* **PROBLEMA A**
Indica cuántas líneas de los registros contienen la cadena "page", distinguiendo entre mayúsculas y minúsculas. Responde solo con el número.

* **FRAGMENTO**
□ □ □ □

Por la Gran Vía de Madrid, me encontré con mi amigo Leonardo.
Lo conocí en el servicio militar. Andaba siempre ausente, y eso le procuró más
de un disgusto con los mandos de la
compañía en la que estábamos encuadrados. No entendían que una persona pudiera
estar tan poco interesada por la táctica, el tiro o la instrucción militar. Por
mi costumbre de no querer conflictos, me amoldé a la vida aquella mejor que él
y nos ayudábamos mutuamente. Leonardo me enseñaba lenguaje, literatura y
astrología y yo, le hablaba de pintura, historia y arte, con los límites que
tenía nuestra juventud. Fue allí, en 1978, cuando me habló por primera vez del
manuscrito Voynich.

□ □ □ □

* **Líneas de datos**

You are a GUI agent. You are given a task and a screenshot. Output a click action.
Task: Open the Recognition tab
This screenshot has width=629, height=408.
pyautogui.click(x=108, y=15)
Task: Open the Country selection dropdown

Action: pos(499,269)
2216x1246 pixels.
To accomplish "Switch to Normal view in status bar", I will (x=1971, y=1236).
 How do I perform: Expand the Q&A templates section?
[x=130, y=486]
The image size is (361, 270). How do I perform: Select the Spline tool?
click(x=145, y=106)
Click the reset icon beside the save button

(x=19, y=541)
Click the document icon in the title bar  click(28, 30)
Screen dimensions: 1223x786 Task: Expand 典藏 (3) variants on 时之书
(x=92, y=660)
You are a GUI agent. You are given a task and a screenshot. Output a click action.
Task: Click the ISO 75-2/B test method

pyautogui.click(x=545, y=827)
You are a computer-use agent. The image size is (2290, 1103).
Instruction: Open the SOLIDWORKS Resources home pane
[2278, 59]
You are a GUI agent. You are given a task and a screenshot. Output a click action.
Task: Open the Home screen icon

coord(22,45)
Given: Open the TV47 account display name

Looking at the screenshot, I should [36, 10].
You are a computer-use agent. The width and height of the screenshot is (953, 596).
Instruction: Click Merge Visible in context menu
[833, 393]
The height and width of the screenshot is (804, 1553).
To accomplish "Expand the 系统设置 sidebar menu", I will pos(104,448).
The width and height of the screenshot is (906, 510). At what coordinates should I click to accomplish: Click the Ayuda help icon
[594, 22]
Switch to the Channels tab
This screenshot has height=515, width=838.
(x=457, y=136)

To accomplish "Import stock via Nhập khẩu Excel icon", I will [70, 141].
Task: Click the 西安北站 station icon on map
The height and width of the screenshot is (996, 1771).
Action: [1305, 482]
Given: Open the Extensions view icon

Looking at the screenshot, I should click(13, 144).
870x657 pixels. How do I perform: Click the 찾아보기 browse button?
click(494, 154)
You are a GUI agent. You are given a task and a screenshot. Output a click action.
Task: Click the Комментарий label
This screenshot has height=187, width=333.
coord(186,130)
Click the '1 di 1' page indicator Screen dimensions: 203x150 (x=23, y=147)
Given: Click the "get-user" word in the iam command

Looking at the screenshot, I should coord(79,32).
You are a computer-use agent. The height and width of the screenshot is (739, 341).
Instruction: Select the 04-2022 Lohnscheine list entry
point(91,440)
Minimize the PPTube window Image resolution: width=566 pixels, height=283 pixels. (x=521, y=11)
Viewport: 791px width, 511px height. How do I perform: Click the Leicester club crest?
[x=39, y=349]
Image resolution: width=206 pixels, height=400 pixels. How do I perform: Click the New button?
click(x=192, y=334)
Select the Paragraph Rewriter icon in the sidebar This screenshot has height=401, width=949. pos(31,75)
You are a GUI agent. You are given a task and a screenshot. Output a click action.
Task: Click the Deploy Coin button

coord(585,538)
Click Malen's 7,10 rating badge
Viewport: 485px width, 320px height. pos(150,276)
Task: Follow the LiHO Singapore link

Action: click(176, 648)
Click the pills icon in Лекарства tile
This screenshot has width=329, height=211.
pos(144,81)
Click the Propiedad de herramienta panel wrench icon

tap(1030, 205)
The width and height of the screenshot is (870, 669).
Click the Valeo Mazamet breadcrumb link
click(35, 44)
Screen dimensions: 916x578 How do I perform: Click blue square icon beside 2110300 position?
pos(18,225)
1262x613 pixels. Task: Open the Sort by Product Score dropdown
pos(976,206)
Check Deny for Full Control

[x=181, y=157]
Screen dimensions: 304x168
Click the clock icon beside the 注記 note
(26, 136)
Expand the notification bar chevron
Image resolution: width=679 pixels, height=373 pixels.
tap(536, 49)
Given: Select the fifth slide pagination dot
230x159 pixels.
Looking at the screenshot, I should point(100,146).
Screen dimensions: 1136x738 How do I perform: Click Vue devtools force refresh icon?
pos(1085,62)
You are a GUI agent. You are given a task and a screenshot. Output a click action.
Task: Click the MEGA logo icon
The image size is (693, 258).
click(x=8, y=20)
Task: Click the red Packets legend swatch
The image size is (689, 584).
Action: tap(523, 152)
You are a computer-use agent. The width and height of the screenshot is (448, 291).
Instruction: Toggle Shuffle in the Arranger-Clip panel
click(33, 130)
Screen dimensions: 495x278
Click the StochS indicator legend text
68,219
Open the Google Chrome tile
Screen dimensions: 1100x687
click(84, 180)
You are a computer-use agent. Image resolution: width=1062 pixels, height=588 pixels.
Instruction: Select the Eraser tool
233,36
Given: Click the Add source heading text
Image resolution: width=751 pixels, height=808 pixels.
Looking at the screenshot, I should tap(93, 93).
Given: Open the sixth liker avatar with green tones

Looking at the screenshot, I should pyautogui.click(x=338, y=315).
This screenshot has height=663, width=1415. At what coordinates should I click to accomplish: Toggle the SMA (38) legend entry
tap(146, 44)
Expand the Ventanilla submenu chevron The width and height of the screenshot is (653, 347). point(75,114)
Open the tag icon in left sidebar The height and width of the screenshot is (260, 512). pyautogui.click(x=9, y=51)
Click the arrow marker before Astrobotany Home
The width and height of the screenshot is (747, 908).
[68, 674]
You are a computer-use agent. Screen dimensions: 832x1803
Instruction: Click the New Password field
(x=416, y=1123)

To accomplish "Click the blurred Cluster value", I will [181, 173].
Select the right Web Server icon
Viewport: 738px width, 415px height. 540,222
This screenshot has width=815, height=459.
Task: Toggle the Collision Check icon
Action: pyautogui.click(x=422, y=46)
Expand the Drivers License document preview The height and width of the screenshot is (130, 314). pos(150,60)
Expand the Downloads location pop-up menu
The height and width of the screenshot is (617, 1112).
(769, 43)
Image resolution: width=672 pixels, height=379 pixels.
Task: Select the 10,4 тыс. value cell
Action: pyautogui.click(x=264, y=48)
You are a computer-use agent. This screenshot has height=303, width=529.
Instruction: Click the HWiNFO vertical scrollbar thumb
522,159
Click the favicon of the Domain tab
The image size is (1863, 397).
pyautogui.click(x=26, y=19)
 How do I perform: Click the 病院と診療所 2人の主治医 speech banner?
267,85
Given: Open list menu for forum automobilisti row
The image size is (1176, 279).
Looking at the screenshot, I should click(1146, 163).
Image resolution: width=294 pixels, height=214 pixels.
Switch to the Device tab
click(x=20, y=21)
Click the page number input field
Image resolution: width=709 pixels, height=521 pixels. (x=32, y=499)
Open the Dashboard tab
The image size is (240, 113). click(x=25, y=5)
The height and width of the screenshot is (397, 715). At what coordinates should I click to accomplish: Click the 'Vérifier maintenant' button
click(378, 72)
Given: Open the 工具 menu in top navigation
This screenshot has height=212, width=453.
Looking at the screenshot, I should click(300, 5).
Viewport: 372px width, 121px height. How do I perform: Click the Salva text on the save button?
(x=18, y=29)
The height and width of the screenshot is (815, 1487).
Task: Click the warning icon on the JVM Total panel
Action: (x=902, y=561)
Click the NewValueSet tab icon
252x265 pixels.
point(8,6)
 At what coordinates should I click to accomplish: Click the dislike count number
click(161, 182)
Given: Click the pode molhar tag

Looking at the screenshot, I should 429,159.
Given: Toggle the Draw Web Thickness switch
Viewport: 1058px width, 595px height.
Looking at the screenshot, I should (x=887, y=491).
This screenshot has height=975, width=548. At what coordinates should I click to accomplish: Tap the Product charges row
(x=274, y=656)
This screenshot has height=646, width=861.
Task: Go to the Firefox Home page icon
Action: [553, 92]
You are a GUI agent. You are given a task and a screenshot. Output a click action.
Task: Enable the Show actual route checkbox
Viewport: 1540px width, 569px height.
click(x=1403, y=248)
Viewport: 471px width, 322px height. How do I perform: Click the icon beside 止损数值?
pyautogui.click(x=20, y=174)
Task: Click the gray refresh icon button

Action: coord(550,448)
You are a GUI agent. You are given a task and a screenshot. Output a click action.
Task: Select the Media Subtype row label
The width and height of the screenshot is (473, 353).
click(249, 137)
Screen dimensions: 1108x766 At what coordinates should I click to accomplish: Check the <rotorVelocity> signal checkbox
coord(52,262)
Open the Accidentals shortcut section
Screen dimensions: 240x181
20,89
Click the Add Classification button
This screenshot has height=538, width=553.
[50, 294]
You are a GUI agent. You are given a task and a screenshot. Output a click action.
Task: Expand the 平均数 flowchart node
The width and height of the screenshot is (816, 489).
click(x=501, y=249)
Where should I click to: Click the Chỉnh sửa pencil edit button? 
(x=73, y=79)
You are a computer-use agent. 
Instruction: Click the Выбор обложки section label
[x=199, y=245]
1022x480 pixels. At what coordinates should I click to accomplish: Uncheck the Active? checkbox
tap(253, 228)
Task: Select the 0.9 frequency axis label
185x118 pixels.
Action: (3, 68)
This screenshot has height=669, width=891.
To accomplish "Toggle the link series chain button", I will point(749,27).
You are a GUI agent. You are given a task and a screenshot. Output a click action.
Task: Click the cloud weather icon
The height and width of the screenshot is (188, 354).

□ □ □ □

* **PROBLEMA B**
Responde a estas preguntas sobre el fragmento:
(i) ¿Por qué calle de Madrid se encontró con Leonardo quien narra?
(ii) ¿Qué materias le enseñaba Leonardo a quien narra?
(iii) ¿En qué año le habló Leonardo por primera vez del manuscrito Voynich?

* **RESPUESTA ESCRITA A**
3

* **RESPUESTA ESCRITA B**
(i) Por la Gran Vía.
(ii) Lenguaje, literatura y astrología.
(iii) En 1978.